We live in the age of the customer. Customers have more access to information about products and services than ever before. And as companies continue to pursue old strategies–fighting over pricing and features–a new battleground has emerged: that of the customer experience.
Delivering the perfect experience to every customer in every circumstance is the new quest for supremacy. Companies invest in techniques like journey mapping to identify the possible routes, detours, and potential breakdowns along the customers’ path, each of these offering an opportunity to impact (positively or negatively) the underlying customer experience.
It’s the breakdowns in the journey that are often the hardest to anticipate and respond to. They are often random. They can affect large numbers of customers. And they can have a very negative impact on a brand.
Turning the tide
Enter proactive customer service. Rather than waiting for customers to call, chat, or email customer service about an issue, the customers are preemptively notified of the issue. Ideally, that notification includes a solution to the problem; if a solution is not yet available, it lets the customers know the company is aware of the problem and working towards a solution. In worst-case scenarios, the problem affects most or all customers and prevents them from using the product or service.
There are challenges to delivering proactive service. The least of these problems is having details about the customer base: who owns or uses the product or service; how they use it (if that plays into things); and how to contact them.
Having a standardized process to respond to issues is a larger issue. It must be a system that routes the problem to the part of the company responsible. After all, the problem never originates in customer service–billing problems come from finance, product issues arise for engineering or manufacturing errors, etc. The process must also ensure accountability and a timely response, which requires cross-organizational alignment and teamwork.
Delivering proactive customer service may sound daunting. There is a lot of effort needed to get things started and ongoing vigilance to monitor for problems to pounce on and address. However, consider the payoff: customers’ efforts are reduced (since a solution is pushed to them) and their experience is back-on-track faster while customer service is spared the calls, emails, and chats related to the issue.
So how does an organization begin to develop its proactive customer service skills? It can start very simply, by looking for the small opportunities to make a difference with customers.
Some businesses are based upon delivering repeated services to customers. Those services might vary slightly at times. Those variations can create customer confusion, requiring them to go online to find an answer or to contact customer service directly. This is inconvenient for the customer.
My local waste management company only picks up recycling every other week. I can’t always remember what week to put out the recycling, and I apparently wasn’t the only customer with a bad memory. Several years ago, the company announced an opt-in weekly reminder text message service. Based upon the customer’s scheduled pick-up day, the reminders alert customers a day in advance if recyclables should be out at the curb. Now I never miss a recycling day.
Safety and security
It’s safe to say nearly every company today has some part of their customer experience take place online. It could be to find information, order products, or to get customer service. Because consistency and a personalized experience is important, most companies request customers create a profile and log-in to perform these tasks. That profile may contain sensitive information that must be protected.

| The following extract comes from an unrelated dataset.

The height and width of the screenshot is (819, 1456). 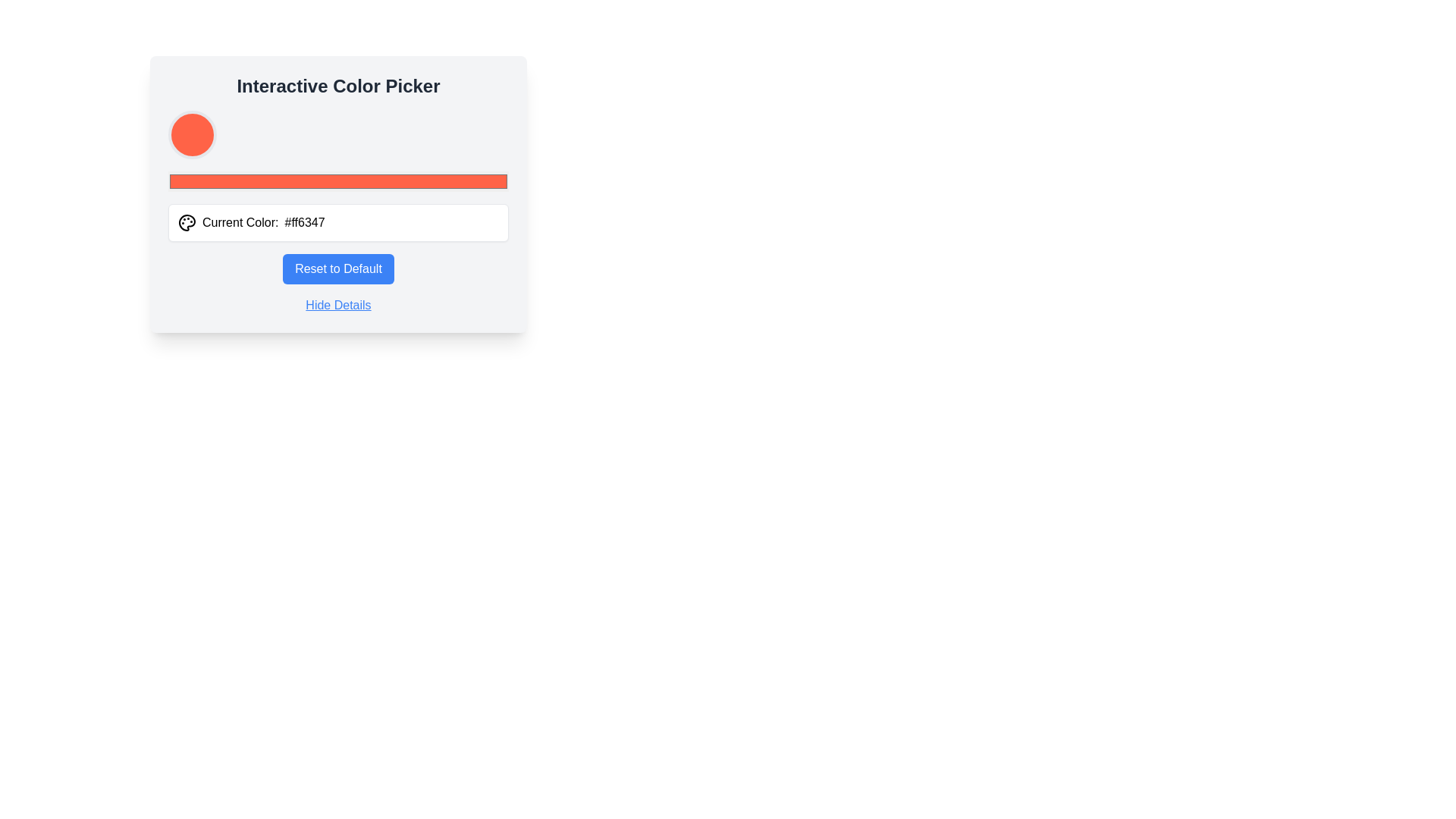 What do you see at coordinates (192, 133) in the screenshot?
I see `the Color preview circle that indicates the currently selected color in the Interactive Color Picker interface` at bounding box center [192, 133].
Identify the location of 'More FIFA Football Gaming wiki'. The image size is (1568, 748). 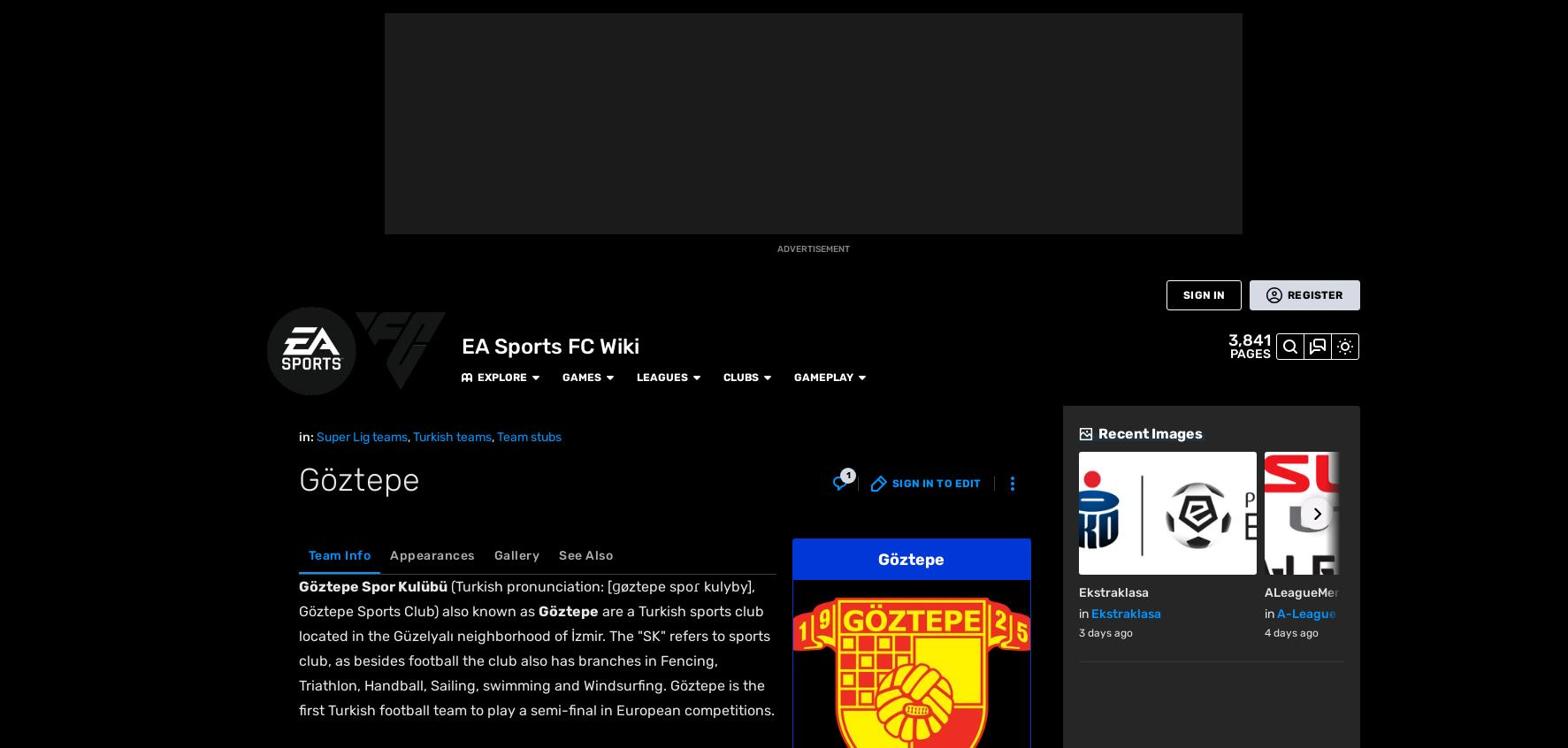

I have a set of security cameras around my home. Video from those cameras is stored in the cloud, and is accessible via a mobile app or browser. Every ninety days, the company providing this service suggests (but does not require) a password change. When they recently added two-factor authentication for additional security, a helpful notification email suggested I enable this as well as provided a video on its benefits and the steps to activate it.
It’s important to instruct customers on the proper steps to successfully use a product or service. Quickstart guides and manuals exist for this very reason. But what about information that could be helpful later in the customer journey?
A few months ago, I purchased a pair of casual shoes from a company that prides itself on the quality, comfort, and sustainability of its shoes. I recently received an email thanking me for my purchase (serving to maintain my awareness of the brand); the same email indicated I’d now had the shoes for six months and offered the best method of laundering the shoes to keep their appearances up, prompting me to restore the shoes to nearly-new appearance.
Little efforts with big results
For some customer service leaders, the prospect of delivering proactive customer service feels beyond their reach. The right company culture doesn’t exist. Processes are lacking. The systems can’t support it. Yet improving the customer experience demands delivering proactive service. Companies not moving to anticipate and respond to issues before customers encounter them will lose out to the competitors that do.
But proactive customer service is more than just addressing big issues. It’s also about providing timely reminders and offering advice and tips. There are many times in a customer’s journey where they must seek information; by proactively offering it, a company shows the attention and care it has for customers. And once a company is successful at providing service for the non-emergency issues, it has the basics down to develop the additional processes and systems needed to proactively address major issues.